Records for this exercise =
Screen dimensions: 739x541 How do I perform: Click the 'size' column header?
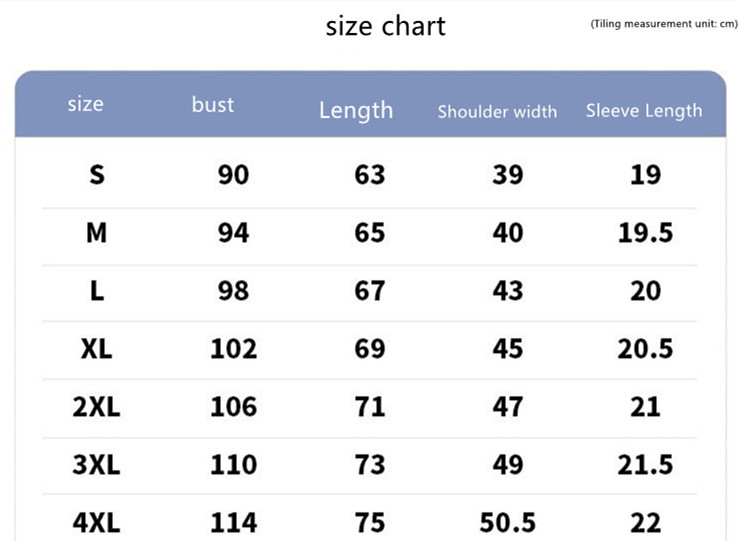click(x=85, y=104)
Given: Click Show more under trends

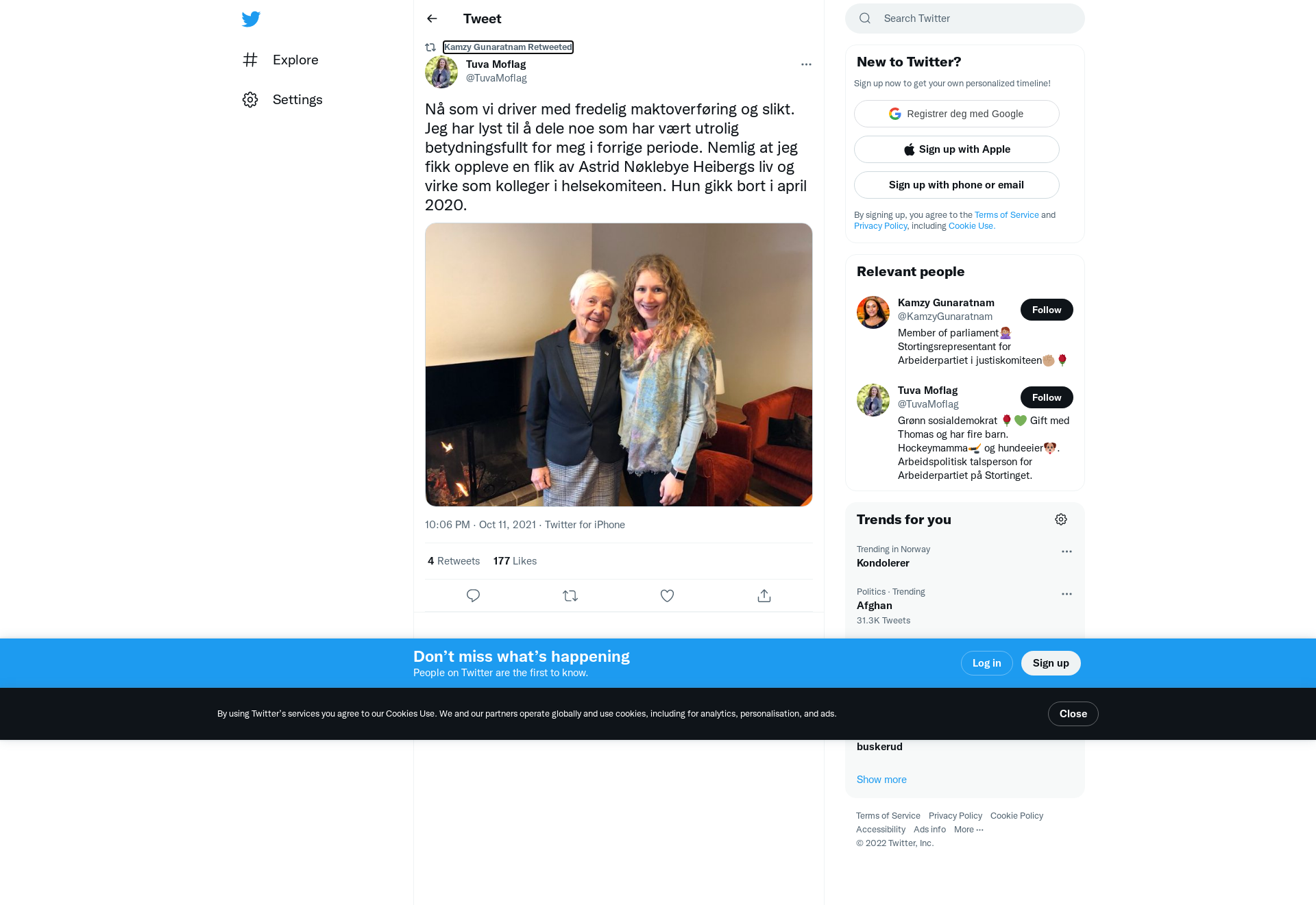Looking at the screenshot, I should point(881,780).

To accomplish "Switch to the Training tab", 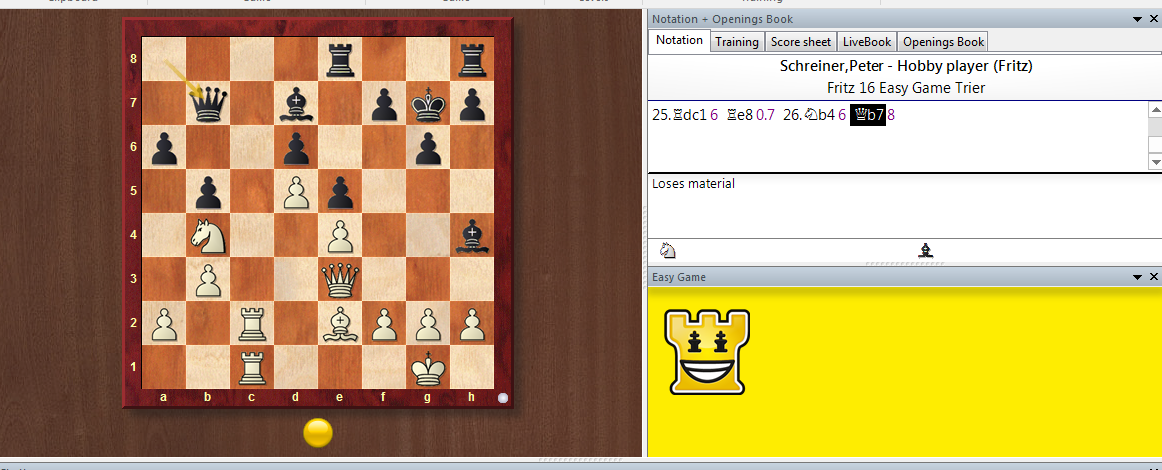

Set task =
Recast these lines as a JSON list of strings, one string per line, skipping blank lines and omitting the pictures.

Exercise answer =
[
  "Screen dimensions: 739x541 How do I perform: Click the 'size' column header?",
  "click(x=85, y=104)",
  "Given: Click Show more under trends",
  "Looking at the screenshot, I should point(881,780).",
  "To accomplish \"Switch to the Training tab\", "
]